Descansaron algunos minutos padre e hijo sobre el césped “reposando el calor”, y al fin se decidió aquél a ir despojándose poco a poco de la ropa. Mientras lo hacía, tarareaba una canción de zarzuela, de las que llegaban a sus oídos en Madrid. La alegría le rebosaba del alma. Su hijo le miraba atentamente con sus grandes ojos negros. De vez en cuando Fresnedo levantaba los suyos hacia él, y le decía sonriendo:

—¿Qué hay, Chucho? ¿Te quieres bañar conmigo?

Chucho se contentaba con reir, como diciendo:

¡Qué bromista es este papá! ¡Como si no supiese que armo un escándalo cada vez que intentan meterme en el agua!

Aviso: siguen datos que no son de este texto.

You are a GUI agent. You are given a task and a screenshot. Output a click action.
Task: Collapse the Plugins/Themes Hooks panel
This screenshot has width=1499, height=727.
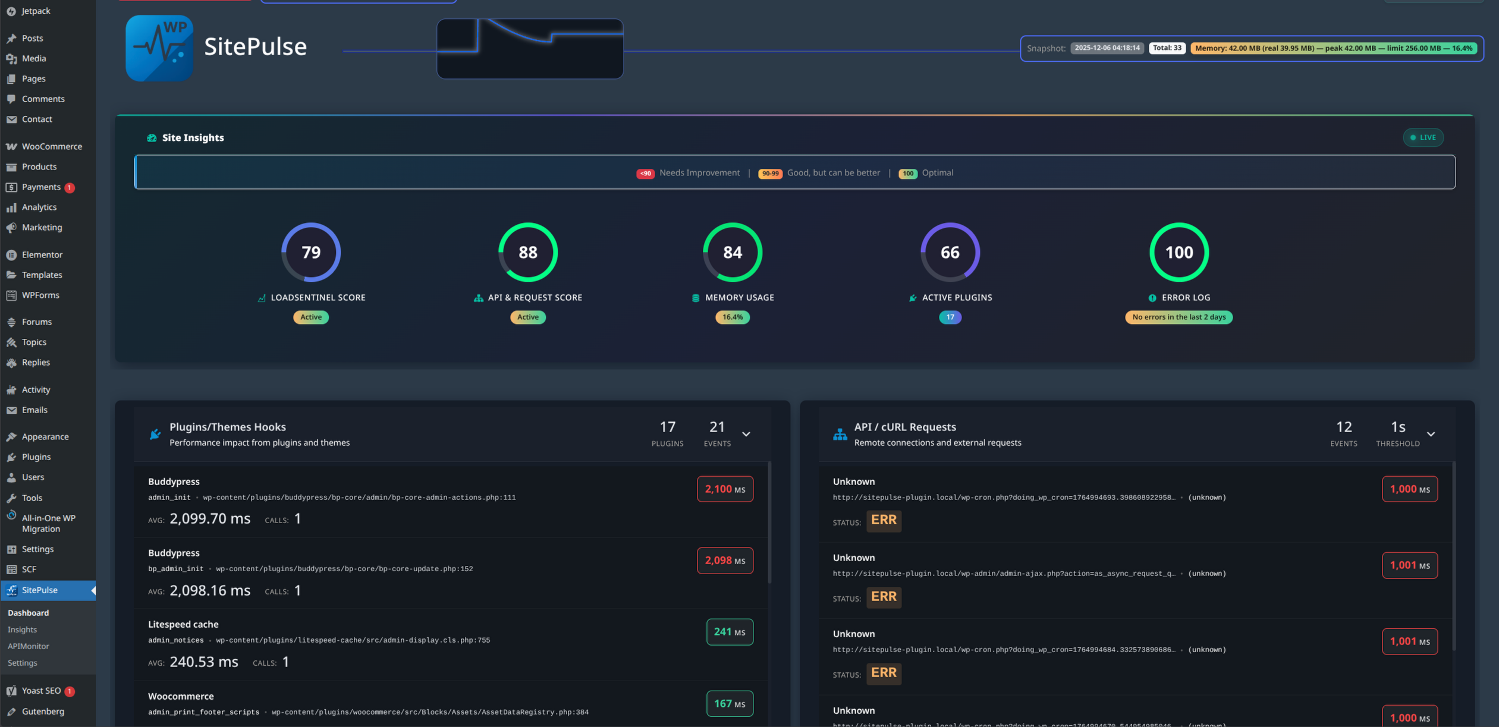746,433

Fresnedo se bañaba enteramente desnudo. Le incomodaba mucho cualquier traje de baño. En aquel sitio tenía la seguridad de no ser visto. Cuando se quedó en cueros vivos, el asombro y la curiosidad, retratados en la cara de su “Chipilín”, le causaron cierta vergüenza y se cubrió con la sábana. Pero Chucho no estaba conforme y comenzó a gorjear, mientras tiraba de la sábana con sus manecitas, “que su papá tenía pelo en el cuerpo y que él no lo tenía, y que la Tata tampoco lo tenía...”

—Vamos, Chucho, cállate—le dijo el papá con semblante grave—. No se habla de eso. Los niños no hablan de eso.

—¿Y por qué no hablan los niños de eso?

Fresnedo no contestó.

—¿Por qué no hablan los niños de eso, papá?—repitió el chico.